--- BEGIN RECORDS FOR THIS TASK ---

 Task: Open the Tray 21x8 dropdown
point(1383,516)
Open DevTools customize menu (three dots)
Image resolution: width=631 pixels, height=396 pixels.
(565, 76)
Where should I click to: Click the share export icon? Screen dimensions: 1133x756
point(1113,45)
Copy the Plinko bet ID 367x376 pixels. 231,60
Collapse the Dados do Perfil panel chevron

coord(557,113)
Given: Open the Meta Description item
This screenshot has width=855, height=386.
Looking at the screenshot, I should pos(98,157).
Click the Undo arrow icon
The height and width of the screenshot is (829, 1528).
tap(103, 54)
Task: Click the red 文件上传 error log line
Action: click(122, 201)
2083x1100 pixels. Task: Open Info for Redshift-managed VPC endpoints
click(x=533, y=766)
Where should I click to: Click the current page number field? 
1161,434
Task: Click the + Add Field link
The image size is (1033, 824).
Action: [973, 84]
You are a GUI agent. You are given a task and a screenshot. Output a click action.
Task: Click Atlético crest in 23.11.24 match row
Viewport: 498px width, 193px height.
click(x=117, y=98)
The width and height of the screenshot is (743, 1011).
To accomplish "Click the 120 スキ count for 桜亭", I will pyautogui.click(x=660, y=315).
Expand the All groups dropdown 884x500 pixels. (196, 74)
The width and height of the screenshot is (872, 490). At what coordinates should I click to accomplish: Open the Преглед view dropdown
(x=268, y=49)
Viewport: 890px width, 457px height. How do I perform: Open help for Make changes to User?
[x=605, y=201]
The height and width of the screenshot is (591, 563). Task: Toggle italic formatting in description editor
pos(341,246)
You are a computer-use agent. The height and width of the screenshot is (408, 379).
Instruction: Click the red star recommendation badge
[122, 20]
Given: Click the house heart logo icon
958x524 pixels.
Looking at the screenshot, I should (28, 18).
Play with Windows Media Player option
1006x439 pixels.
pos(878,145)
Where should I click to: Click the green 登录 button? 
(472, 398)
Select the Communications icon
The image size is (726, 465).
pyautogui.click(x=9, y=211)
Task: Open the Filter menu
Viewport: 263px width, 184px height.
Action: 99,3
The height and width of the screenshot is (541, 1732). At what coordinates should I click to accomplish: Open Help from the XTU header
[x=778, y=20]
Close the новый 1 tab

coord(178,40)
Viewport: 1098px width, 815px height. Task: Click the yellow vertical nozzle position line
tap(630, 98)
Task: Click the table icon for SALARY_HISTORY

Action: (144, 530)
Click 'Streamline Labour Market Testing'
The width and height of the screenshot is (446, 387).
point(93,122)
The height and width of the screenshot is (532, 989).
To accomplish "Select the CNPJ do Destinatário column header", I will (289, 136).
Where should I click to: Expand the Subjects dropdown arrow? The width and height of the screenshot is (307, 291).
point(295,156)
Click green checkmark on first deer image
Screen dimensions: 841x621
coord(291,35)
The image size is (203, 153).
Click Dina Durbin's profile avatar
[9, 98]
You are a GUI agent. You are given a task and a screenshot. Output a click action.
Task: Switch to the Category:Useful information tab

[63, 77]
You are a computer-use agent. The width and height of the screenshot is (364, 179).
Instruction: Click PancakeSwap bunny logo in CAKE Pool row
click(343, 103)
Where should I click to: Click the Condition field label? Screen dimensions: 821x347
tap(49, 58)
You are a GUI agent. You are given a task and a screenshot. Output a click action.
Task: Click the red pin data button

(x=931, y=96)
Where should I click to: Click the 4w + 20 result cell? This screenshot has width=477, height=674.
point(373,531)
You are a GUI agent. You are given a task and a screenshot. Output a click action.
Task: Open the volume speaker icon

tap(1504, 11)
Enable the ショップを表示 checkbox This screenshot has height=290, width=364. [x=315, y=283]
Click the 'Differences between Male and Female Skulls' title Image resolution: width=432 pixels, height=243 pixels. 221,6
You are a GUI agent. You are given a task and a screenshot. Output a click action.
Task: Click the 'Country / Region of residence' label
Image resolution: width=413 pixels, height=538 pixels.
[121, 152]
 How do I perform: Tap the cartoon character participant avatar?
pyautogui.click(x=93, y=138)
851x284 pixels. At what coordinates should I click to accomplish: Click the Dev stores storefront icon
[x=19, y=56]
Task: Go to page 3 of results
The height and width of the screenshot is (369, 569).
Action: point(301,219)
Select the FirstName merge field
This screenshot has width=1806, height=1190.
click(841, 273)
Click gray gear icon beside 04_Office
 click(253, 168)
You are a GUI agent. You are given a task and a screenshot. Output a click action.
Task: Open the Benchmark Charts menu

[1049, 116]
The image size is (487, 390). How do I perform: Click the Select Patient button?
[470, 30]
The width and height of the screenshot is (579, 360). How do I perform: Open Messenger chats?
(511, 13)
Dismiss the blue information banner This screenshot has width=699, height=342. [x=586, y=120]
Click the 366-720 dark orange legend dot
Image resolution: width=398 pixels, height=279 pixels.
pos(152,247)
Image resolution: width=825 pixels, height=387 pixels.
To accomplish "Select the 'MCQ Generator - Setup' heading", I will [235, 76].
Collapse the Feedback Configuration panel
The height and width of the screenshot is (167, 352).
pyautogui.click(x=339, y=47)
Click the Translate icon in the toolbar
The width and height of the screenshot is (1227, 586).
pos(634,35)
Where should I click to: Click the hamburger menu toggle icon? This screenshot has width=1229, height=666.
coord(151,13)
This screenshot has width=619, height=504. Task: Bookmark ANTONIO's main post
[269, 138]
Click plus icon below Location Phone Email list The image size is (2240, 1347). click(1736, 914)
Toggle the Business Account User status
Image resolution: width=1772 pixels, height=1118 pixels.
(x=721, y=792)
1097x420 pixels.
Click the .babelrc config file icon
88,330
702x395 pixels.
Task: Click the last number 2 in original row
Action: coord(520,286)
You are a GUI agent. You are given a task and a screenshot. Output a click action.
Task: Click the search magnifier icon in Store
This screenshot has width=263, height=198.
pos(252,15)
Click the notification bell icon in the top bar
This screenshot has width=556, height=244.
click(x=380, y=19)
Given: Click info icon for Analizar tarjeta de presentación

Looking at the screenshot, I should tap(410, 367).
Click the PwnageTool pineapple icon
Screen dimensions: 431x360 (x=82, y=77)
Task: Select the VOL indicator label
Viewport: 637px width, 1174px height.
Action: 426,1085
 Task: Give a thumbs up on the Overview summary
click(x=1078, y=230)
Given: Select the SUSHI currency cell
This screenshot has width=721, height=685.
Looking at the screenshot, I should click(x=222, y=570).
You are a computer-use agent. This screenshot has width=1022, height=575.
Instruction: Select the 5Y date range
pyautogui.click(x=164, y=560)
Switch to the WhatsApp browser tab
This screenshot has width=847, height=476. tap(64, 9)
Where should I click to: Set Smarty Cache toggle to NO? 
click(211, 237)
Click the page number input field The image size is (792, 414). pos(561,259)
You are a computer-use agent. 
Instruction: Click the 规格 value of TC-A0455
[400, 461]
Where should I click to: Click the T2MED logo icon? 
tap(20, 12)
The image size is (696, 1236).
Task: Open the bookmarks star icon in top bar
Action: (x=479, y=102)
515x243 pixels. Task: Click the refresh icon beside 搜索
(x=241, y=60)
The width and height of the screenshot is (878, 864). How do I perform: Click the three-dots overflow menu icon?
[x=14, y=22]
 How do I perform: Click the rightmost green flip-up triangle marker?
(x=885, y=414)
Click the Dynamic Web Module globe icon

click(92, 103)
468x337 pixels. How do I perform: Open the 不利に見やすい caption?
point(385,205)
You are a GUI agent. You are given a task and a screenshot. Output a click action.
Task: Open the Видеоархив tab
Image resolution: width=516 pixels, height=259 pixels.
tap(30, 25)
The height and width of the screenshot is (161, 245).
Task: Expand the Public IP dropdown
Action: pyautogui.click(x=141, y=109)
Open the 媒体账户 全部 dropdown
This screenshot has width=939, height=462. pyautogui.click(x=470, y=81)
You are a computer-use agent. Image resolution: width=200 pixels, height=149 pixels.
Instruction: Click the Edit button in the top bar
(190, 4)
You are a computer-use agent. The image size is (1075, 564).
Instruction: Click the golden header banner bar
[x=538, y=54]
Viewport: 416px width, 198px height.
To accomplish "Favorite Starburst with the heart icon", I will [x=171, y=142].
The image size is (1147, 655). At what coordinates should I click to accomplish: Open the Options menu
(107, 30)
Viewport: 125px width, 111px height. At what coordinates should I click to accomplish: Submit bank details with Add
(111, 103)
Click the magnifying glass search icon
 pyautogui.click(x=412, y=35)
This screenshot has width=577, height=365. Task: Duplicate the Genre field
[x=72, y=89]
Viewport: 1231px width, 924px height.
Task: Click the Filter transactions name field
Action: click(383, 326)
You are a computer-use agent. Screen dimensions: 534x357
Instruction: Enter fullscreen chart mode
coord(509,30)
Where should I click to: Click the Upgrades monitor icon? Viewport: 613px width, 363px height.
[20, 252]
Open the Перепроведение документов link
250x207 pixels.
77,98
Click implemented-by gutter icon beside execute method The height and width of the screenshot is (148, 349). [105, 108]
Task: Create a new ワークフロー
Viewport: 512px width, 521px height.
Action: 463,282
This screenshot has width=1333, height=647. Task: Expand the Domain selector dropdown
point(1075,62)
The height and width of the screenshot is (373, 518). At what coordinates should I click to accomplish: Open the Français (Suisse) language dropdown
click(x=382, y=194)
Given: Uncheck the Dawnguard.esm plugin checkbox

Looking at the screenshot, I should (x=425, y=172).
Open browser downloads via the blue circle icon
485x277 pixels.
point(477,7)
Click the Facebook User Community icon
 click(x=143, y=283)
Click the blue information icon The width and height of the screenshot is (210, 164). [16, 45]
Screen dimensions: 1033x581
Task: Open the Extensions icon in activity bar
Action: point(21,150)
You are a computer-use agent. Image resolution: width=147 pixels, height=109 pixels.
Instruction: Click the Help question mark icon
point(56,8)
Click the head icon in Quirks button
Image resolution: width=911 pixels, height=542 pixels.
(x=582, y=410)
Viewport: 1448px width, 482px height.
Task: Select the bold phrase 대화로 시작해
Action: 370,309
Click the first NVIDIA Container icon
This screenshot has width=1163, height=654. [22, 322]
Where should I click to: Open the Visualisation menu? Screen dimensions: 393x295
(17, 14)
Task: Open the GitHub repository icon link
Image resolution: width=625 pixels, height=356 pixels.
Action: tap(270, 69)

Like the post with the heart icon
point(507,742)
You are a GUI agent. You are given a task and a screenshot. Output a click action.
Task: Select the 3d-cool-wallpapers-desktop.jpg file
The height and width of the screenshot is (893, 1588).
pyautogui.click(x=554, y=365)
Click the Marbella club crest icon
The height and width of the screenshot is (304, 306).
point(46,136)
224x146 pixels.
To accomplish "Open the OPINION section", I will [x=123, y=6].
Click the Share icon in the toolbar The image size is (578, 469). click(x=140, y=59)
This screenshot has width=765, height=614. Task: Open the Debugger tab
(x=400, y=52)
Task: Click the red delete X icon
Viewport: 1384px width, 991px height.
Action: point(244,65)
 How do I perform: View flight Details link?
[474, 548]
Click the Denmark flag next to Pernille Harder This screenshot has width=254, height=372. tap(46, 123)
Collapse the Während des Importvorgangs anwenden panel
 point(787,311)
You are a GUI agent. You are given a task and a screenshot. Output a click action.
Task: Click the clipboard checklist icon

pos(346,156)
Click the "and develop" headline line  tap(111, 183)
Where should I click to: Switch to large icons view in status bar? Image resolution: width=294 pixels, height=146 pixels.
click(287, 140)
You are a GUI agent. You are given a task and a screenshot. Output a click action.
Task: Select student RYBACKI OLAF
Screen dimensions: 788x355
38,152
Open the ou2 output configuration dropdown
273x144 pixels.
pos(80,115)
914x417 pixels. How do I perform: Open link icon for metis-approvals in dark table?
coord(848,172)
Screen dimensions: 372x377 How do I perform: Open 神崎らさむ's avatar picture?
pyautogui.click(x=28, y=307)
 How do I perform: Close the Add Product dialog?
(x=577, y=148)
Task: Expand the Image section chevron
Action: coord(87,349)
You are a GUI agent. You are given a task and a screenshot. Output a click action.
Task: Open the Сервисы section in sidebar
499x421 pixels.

--- END RECORDS FOR THIS TASK ---

Set down the listing above word for word, from its first line through the line containing "pos(878,145)", including both of those lines.

 Task: Open the Tray 21x8 dropdown
point(1383,516)
Open DevTools customize menu (three dots)
Image resolution: width=631 pixels, height=396 pixels.
(565, 76)
Where should I click to: Click the share export icon? Screen dimensions: 1133x756
point(1113,45)
Copy the Plinko bet ID 367x376 pixels. 231,60
Collapse the Dados do Perfil panel chevron

coord(557,113)
Given: Open the Meta Description item
This screenshot has width=855, height=386.
Looking at the screenshot, I should pos(98,157).
Click the Undo arrow icon
The height and width of the screenshot is (829, 1528).
tap(103, 54)
Task: Click the red 文件上传 error log line
Action: click(122, 201)
2083x1100 pixels. Task: Open Info for Redshift-managed VPC endpoints
click(x=533, y=766)
Where should I click to: Click the current page number field? 
1161,434
Task: Click the + Add Field link
The image size is (1033, 824).
Action: [973, 84]
You are a GUI agent. You are given a task and a screenshot. Output a click action.
Task: Click Atlético crest in 23.11.24 match row
Viewport: 498px width, 193px height.
click(x=117, y=98)
The width and height of the screenshot is (743, 1011).
To accomplish "Click the 120 スキ count for 桜亭", I will pyautogui.click(x=660, y=315).
Expand the All groups dropdown 884x500 pixels. (196, 74)
The width and height of the screenshot is (872, 490). At what coordinates should I click to accomplish: Open the Преглед view dropdown
(x=268, y=49)
Viewport: 890px width, 457px height. How do I perform: Open help for Make changes to User?
[x=605, y=201]
The height and width of the screenshot is (591, 563). Task: Toggle italic formatting in description editor
pos(341,246)
You are a computer-use agent. The height and width of the screenshot is (408, 379).
Instruction: Click the red star recommendation badge
[122, 20]
Given: Click the house heart logo icon
958x524 pixels.
Looking at the screenshot, I should (28, 18).
Play with Windows Media Player option
1006x439 pixels.
pos(878,145)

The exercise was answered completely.